(Item position entries)
^^^^
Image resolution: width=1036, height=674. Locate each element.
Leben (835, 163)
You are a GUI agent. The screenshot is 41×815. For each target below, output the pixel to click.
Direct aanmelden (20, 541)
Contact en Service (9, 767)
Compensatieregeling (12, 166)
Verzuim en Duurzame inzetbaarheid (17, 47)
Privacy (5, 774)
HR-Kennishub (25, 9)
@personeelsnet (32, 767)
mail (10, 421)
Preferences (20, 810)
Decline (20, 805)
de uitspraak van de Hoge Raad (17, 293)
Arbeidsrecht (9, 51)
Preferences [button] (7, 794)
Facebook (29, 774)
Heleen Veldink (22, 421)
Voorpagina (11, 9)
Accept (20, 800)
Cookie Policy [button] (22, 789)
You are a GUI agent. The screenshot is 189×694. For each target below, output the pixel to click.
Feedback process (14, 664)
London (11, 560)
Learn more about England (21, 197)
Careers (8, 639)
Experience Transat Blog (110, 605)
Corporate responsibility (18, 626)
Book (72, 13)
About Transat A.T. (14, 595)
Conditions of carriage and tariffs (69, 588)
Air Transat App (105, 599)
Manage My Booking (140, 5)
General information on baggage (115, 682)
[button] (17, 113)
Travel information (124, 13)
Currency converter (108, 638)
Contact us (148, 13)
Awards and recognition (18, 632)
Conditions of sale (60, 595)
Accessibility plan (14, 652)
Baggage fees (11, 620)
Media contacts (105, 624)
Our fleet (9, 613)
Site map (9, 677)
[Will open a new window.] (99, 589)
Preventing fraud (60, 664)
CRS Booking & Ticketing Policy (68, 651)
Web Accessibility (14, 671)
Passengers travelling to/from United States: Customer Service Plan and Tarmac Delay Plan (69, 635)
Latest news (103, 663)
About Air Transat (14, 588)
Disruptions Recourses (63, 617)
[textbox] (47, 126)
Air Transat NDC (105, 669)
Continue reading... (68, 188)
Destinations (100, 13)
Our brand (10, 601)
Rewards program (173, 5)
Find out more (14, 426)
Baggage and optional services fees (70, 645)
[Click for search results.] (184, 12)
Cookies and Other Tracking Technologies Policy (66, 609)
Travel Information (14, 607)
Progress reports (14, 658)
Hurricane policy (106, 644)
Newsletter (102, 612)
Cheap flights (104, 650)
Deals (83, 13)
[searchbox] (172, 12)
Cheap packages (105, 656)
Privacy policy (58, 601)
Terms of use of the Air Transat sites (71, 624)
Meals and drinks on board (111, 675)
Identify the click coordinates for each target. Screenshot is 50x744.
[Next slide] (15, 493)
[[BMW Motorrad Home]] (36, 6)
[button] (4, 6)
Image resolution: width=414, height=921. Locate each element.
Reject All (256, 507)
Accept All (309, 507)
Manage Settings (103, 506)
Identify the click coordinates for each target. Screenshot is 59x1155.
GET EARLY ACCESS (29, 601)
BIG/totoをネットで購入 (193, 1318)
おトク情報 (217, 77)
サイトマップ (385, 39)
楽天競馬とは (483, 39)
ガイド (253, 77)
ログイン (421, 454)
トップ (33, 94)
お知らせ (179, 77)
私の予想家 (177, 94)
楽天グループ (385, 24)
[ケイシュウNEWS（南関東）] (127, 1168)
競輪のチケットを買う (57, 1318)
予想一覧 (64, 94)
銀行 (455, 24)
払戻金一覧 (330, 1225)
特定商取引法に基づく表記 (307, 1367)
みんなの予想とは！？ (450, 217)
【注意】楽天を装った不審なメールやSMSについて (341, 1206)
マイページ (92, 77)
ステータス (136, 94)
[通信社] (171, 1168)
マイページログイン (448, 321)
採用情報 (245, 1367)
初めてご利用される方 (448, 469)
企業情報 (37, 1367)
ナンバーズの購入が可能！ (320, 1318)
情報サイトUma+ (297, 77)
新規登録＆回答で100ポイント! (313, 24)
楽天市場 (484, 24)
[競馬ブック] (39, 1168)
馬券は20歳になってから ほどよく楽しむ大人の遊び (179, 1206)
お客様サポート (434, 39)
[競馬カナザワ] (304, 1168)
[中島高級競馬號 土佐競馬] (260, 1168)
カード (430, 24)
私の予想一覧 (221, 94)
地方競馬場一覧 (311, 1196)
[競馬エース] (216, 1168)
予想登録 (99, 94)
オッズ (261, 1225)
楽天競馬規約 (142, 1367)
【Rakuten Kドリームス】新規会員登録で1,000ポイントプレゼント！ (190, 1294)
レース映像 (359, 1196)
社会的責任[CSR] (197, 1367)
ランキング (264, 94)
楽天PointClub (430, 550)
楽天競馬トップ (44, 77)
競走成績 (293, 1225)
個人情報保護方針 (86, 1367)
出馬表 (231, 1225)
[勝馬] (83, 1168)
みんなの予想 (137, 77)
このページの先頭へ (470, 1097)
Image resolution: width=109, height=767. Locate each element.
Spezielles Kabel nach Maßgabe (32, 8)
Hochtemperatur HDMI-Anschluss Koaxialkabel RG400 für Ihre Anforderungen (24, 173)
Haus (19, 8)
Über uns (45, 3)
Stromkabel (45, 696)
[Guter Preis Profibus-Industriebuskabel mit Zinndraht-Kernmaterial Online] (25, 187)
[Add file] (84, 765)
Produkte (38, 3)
^^^^
_Exercise goal_. Convert all of the rows above into a two-column CSV with the headers "query" and "point", one line per request. Give each request's text and its answer in separate quoted fields, with any line breaks replaced by spaces.

_Exercise result_.
query,point
"Image resolution: width=1036, height=674. Locate each element. Leben","(835, 163)"
"You are a GUI agent. The screenshot is 41×815. For each target below, output the pixel to click. Direct aanmelden","(20, 541)"
"Contact en Service","(9, 767)"
"Compensatieregeling","(12, 166)"
"Verzuim en Duurzame inzetbaarheid","(17, 47)"
"Privacy","(5, 774)"
"HR-Kennishub","(25, 9)"
"@personeelsnet","(32, 767)"
"mail","(10, 421)"
"Preferences","(20, 810)"
"Decline","(20, 805)"
"de uitspraak van de Hoge Raad","(17, 293)"
"Arbeidsrecht","(9, 51)"
"Preferences [button]","(7, 794)"
"Facebook","(29, 774)"
"Heleen Veldink","(22, 421)"
"Voorpagina","(11, 9)"
"Accept","(20, 800)"
"Cookie Policy [button]","(22, 789)"
"You are a GUI agent. The screenshot is 189×694. For each target below, output the pixel to click. Feedback process","(14, 664)"
"London","(11, 560)"
"Learn more about England","(21, 197)"
"Careers","(8, 639)"
"Experience Transat Blog","(110, 605)"
"Corporate responsibility","(18, 626)"
"Book","(72, 13)"
"About Transat A.T.","(14, 595)"
"Conditions of carriage and tariffs","(69, 588)"
"Air Transat App","(105, 599)"
"Manage My Booking","(140, 5)"
"General information on baggage","(115, 682)"
"[button]","(17, 113)"
"Travel information","(124, 13)"
"Currency converter","(108, 638)"
"Contact us","(148, 13)"
"Awards and recognition","(18, 632)"
"Conditions of sale","(60, 595)"
"Accessibility plan","(14, 652)"
"Baggage fees","(11, 620)"
"Media contacts","(105, 624)"
"Our fleet","(9, 613)"
"Site map","(9, 677)"
"[Will open a new window.]","(99, 589)"
"Preventing fraud","(60, 664)"
"CRS Booking & Ticketing Policy","(68, 651)"
"Web Accessibility","(14, 671)"
"Passengers travelling to/from United States: Customer Service Plan and Tarmac Delay Plan","(69, 635)"
"Latest news","(103, 663)"
"About Air Transat","(14, 588)"
"Disruptions Recourses","(63, 617)"
"[textbox]","(47, 126)"
"Air Transat NDC","(105, 669)"
"Continue reading...","(68, 188)"
"Destinations","(100, 13)"
"Our brand","(10, 601)"
"Rewards program","(173, 5)"
"Find out more","(14, 426)"
"Baggage and optional services fees","(70, 645)"
"[Click for search results.]","(184, 12)"
"Cookies and Other Tracking Technologies Policy","(66, 609)"
"Travel Information","(14, 607)"
"Progress reports","(14, 658)"
"Hurricane policy","(106, 644)"
"Newsletter","(102, 612)"
"Cheap flights","(104, 650)"
"Deals","(83, 13)"
"[searchbox]","(172, 12)"
"Cheap packages","(105, 656)"
"Privacy policy","(58, 601)"
"Terms of use of the Air Transat sites","(71, 624)"
"Meals and drinks on board","(111, 675)"
"Identify the click coordinates for each target. Screenshot is 50x744. [Next slide]","(15, 493)"
"[[BMW Motorrad Home]]","(36, 6)"
"[button]","(4, 6)"
"Image resolution: width=414, height=921. Locate each element. Reject All","(256, 507)"
"Accept All","(309, 507)"
"Manage Settings","(103, 506)"
"Identify the click coordinates for each target. Screenshot is 59x1155. GET EARLY ACCESS","(29, 601)"
"BIG/totoをネットで購入","(193, 1318)"
"おトク情報","(217, 77)"
"サイトマップ","(385, 39)"
"楽天競馬とは","(483, 39)"
"ガイド","(253, 77)"
"ログイン","(421, 454)"
"トップ","(33, 94)"
"お知らせ","(179, 77)"
"私の予想家","(177, 94)"
"楽天グループ","(385, 24)"
"[ケイシュウNEWS（南関東）]","(127, 1168)"
"競輪のチケットを買う","(57, 1318)"
"予想一覧","(64, 94)"
"銀行","(455, 24)"
"払戻金一覧","(330, 1225)"
"特定商取引法に基づく表記","(307, 1367)"
"みんなの予想とは！？","(450, 217)"
"【注意】楽天を装った不審なメールやSMSについて","(341, 1206)"
"マイページ","(92, 77)"
"ステータス","(136, 94)"
"[通信社]","(171, 1168)"
"マイページログイン","(448, 321)"
"採用情報","(245, 1367)"
"初めてご利用される方","(448, 469)"
"企業情報","(37, 1367)"
"ナンバーズの購入が可能！","(320, 1318)"
"情報サイトUma+","(297, 77)"
"新規登録＆回答で100ポイント!","(313, 24)"
"楽天市場","(484, 24)"
"[競馬ブック]","(39, 1168)"
"馬券は20歳になってから ほどよく楽しむ大人の遊び","(179, 1206)"
"お客様サポート","(434, 39)"
"[競馬カナザワ]","(304, 1168)"
"[中島高級競馬號 土佐競馬]","(260, 1168)"
"カード","(430, 24)"
"私の予想一覧","(221, 94)"
"地方競馬場一覧","(311, 1196)"
"[競馬エース]","(216, 1168)"
"予想登録","(99, 94)"
"オッズ","(261, 1225)"
"楽天競馬規約","(142, 1367)"
"【Rakuten Kドリームス】新規会員登録で1,000ポイントプレゼント！","(190, 1294)"
"レース映像","(359, 1196)"
"社会的責任[CSR]","(197, 1367)"
"ランキング","(264, 94)"
"楽天PointClub","(430, 550)"
"楽天競馬トップ","(44, 77)"
"競走成績","(293, 1225)"
"個人情報保護方針","(86, 1367)"
"出馬表","(231, 1225)"
"[勝馬]","(83, 1168)"
"みんなの予想","(137, 77)"
"このページの先頭へ","(470, 1097)"
"Image resolution: width=109, height=767. Locate each element. Spezielles Kabel nach Maßgabe","(32, 8)"
"Hochtemperatur HDMI-Anschluss Koaxialkabel RG400 für Ihre Anforderungen","(24, 173)"
"Haus","(19, 8)"
"Über uns","(45, 3)"
"Stromkabel","(45, 696)"
"[Guter Preis Profibus-Industriebuskabel mit Zinndraht-Kernmaterial Online]","(25, 187)"
"[Add file]","(84, 765)"
"Produkte","(38, 3)"